Texas Education Agency Claims It Never Set a Cap on Special Education

Our daily roundup of Texas headlines.

By Becky FogelNovember 3, 2016 11:31 am

The Standard’s news roundup gives you a quick hit of interesting, sometimes irreverent, and breaking news stories from all over the state.

The Texas Education Agency told the U.S. Department of Education in a letter that it never made school districts put limits on special education services. TEA Spokesperson Lauren Callahan says it was for clarification: 

“A reminder to them that we never set a cap on the number of students, percentage of students that can or should be serving in special education,” Callahan says. 

The federal government asked the TEA to weigh in after the Houston Chronicle reported that it imposed an 8.5 percent enrollment benchmark in 2004. The state agency did say it will stop using that enrollment benchmark in its special education monitoring system.




A quick public service announcement for procrastinators out there – tomorrow is the last day of early voting in Texas.

Of course, you can still cast your ballot on Election Day, Tuesday, November 8.




Tonight, Phil Danaher could reach a major milestone – he could become the winningest football coach in Texas High School history. Jeff Beckham, a writer for Texas Monthly, will be there too – hopefully – see it happen. He says the wins the Corpus Christi Calallen coach has racked up can’t just be attributed to his 40-year career.

“But he’s also been super successful during that time,” Beckham says. “His teams have won 10 games in a season which is a pretty big accomplishment for high school, many times, and so this win will be number 427 for him.”

That is if the team beats Flower Bluff High School in the district championship. In the lead-up to tonight’s game, Beckham learned what makes Phil tick – and how he ended up coaching football for decades. The number one reason: he loves his job. 

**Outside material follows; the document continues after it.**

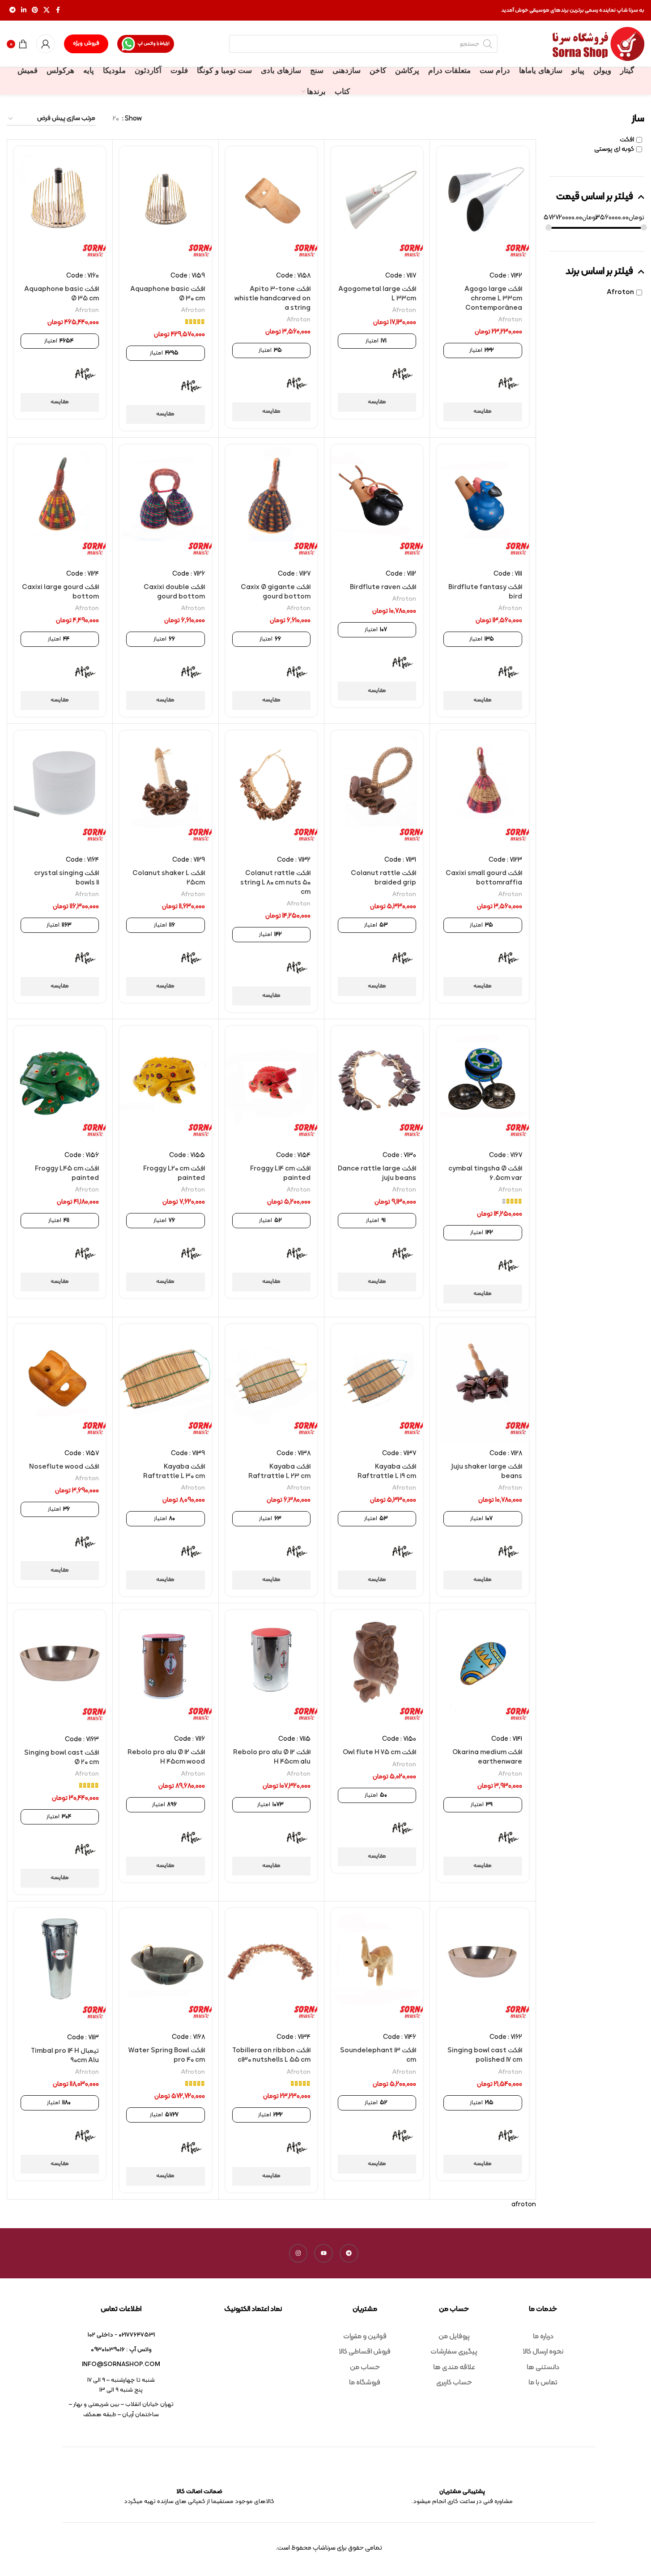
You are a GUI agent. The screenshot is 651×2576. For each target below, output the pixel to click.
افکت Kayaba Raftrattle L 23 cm (279, 1472)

“The people I talked to, his coaches, his family, it’s the first thing they say – he loves what he does,” Beckham says. “He says he sees it as a calling. He actually grew up in South Texas, in Harlingen, and coaches were really like surrogate fathers for him. He lost his dad when he was just 2 years old. His mom raised four boys on her on, so growing up he looked to coaches as father figures, so it’s really not that surprising that he turned into a coach himself.” 

It also might not surprise you that another key to Phil’s long and successful career is being a competitive person.

“Anything he does he wants to win and he wants to win really badly – so much so that it’s really hard for him to wind down after games,” he says. “When everyone else has gone to bed he’s up til 2:00, 3:00 in the morning on his iPad playing Yahtzee and dice and card games against people all over the world, because that competitive juices for him have always been there, and he’s 67 years old and it doesn’t look like he’s slowing down at all.”

Only two football coaches have more than 400 career wins in the state: Phil, of course, and a man by the name of G.A. Moore. Still, there’s one achievement that has alluded Phil – he’s never won a state championship. 

Beckham says state championship win would be a great cap to Phil’s career, but it’s not what keeps him going.